If Christ is our only intecessor, if He is not just the sacrificial Lamb but also the High Priest making the sacrifice (see all of Hebrews), if the Spirit is here to lead us and be with us always, then why do we need ordained clergy? Note: I am not dissing people who feel "called" nor am I saying there isn't room for those who are gifted to delve deep into God's word. What I am confused about is the idea that there is some need within the priesthood of all believers to have a special class of people who alone can baptize, who alone can bless, who alone can absolve, who alone can marry, who alone can teach, who alone can stand in front of others and proclaim the way to God. The pastoral epistles make clear that there are those who will be gifted with teaching and leading, but it's a far cry from that to the "pastor as CEO" model.
Glory to God Alone
Do you believe you give glory to God alone? Really? I think we all think that. But we don't do it. If we did, we wouldn't build edifices in His name instead of giving all that money to the poor. If we did we wouldn't tear up at the national anthem, a tribalistic mechanism of this world to keep us feeling separate and special, one from another (and before you fire one off at me, note - I didn't say whose national anthem - I mean them all). We wouldn't be proud of our house, or our car, or our career. Pride is the direct and complete antithesis of giving glory to God alone.

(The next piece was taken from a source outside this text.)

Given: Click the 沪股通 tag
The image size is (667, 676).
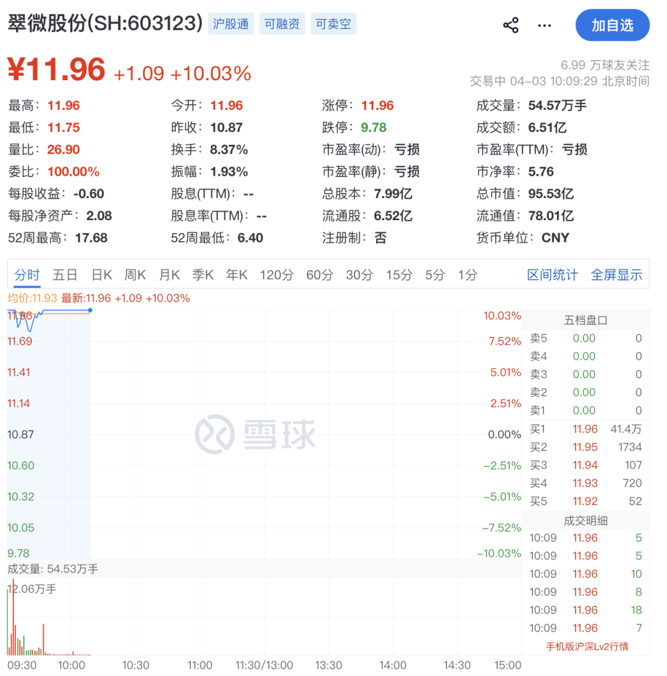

The standard story within Protestantism is that the (Roman) Catholic church reached a point where its theology was way off course due to indulgences, saintly intercession, papal infallibility (which actually came much later) and what not, and so Tyndale, Luther, Calvin and other brave souls risked death at the stake to set "the church" aright. We Protestants look haughtily down our noses at "those Catholics" (said in the same condemning, disparaging, universal tone of prejudice as covers any bigot's snarling dismissal of "those blacks" or "those Jews" or "those Muslims") because we know that we don't make stupid mistakes about God like they do! No. No, we don't. We make our own stupid mistakes. And they are just as critical as any errancy we may attribute to the Bishop of Rome. The first is the sin of pride - a pride that comes from "getting it right" over those Catholics. A pride from creating even more schism, not just between the Catholics and Protestants, but then each Protestant denomination from the other. That pride allows us to elevate our beliefs over our love for each other, to make the church itself our god.
And thus has the Reformation failed.
Do not think I am arguing that because the Reformation has failed (as all man-made works fail) that I therefore believe the Roman Catholic church has "won". This is not a zero-sum game. In fact, I think both sides have lost. For one, by splitting, we have lost each other. We have torn apart the "one holy catholic and apostolic church". Nor am I advocating universalism - some theological points are critical to get right. But 99.99999% of everything we argue about in Christianity is simply holy shit. The second you recognize that you are not the judge, only God is, and that there may actually be people of other denominations (even, gasp!, Catholics!) that will be there in Heaven with you then you know that all this nattering is just stupid and silly, and we're off in the weeds. Again.
God forgive us, for we know not what we do.